Task details> List the entries from the line with "This screenshot has" up to and including the line with "Screen dimensions: 528x517" as a numbered list, skipping any blank lines.

Provided information>
══════════

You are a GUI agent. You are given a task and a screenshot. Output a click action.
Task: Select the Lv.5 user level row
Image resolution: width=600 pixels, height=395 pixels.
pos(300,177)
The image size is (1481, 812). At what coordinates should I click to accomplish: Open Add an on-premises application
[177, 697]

══════════

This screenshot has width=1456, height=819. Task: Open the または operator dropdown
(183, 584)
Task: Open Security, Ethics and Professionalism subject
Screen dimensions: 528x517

══════════

Solution to the exercise>
1. This screenshot has width=1456, height=819. Task: Open the または operator dropdown
2. (183, 584)
3. Task: Open Security, Ethics and Professionalism subject
4. Screen dimensions: 528x517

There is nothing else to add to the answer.